What you should do: Please quote exactly the lines below from the line containing "Task: Switch to the 动漫 anime tab" to the line containing "Task: Open the Processes page icon", both lines included, and nothing else.

Saved entries:
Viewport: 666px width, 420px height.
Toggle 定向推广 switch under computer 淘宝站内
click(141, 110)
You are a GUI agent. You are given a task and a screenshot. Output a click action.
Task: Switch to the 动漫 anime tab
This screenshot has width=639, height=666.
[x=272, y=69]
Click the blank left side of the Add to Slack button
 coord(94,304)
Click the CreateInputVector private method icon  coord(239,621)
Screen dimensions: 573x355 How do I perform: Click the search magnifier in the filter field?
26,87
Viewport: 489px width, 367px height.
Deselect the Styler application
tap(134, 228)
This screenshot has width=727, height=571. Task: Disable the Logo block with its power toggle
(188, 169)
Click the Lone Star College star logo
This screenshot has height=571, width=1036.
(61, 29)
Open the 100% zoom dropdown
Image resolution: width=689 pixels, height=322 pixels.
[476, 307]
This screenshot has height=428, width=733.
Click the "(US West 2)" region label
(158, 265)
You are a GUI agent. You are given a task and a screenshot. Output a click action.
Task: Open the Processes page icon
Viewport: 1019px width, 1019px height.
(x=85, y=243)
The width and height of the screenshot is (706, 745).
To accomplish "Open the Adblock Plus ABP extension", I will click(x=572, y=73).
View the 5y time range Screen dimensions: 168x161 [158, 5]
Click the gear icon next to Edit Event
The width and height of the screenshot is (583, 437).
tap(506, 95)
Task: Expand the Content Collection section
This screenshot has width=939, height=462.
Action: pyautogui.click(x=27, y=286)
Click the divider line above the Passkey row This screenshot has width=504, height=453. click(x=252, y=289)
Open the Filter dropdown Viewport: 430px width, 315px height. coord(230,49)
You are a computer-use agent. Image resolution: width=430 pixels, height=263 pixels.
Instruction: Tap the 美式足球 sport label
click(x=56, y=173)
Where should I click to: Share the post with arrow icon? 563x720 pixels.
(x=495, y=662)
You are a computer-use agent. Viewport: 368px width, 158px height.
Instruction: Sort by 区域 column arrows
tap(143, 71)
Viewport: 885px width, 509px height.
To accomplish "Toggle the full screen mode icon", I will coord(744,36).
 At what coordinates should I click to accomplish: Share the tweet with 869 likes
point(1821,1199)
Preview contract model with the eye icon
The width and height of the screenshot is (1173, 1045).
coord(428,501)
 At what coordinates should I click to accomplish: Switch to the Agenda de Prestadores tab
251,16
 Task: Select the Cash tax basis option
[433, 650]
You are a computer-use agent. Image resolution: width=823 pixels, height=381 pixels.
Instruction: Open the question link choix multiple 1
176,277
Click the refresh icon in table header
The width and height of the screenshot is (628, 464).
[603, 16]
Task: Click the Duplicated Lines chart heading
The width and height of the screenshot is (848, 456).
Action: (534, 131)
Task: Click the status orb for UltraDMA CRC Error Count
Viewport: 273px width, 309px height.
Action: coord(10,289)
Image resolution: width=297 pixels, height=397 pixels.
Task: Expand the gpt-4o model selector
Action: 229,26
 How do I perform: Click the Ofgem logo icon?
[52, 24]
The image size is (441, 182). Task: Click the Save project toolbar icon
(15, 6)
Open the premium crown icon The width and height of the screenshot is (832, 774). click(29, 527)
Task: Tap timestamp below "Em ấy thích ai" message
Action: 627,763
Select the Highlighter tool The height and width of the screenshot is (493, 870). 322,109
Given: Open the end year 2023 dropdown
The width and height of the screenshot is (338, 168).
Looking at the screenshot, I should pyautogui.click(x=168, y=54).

Answer to this task:
Task: Switch to the 动漫 anime tab
This screenshot has width=639, height=666.
[x=272, y=69]
Click the blank left side of the Add to Slack button
 coord(94,304)
Click the CreateInputVector private method icon  coord(239,621)
Screen dimensions: 573x355 How do I perform: Click the search magnifier in the filter field?
26,87
Viewport: 489px width, 367px height.
Deselect the Styler application
tap(134, 228)
This screenshot has width=727, height=571. Task: Disable the Logo block with its power toggle
(188, 169)
Click the Lone Star College star logo
This screenshot has height=571, width=1036.
(61, 29)
Open the 100% zoom dropdown
Image resolution: width=689 pixels, height=322 pixels.
[476, 307]
This screenshot has height=428, width=733.
Click the "(US West 2)" region label
(158, 265)
You are a GUI agent. You are given a task and a screenshot. Output a click action.
Task: Open the Processes page icon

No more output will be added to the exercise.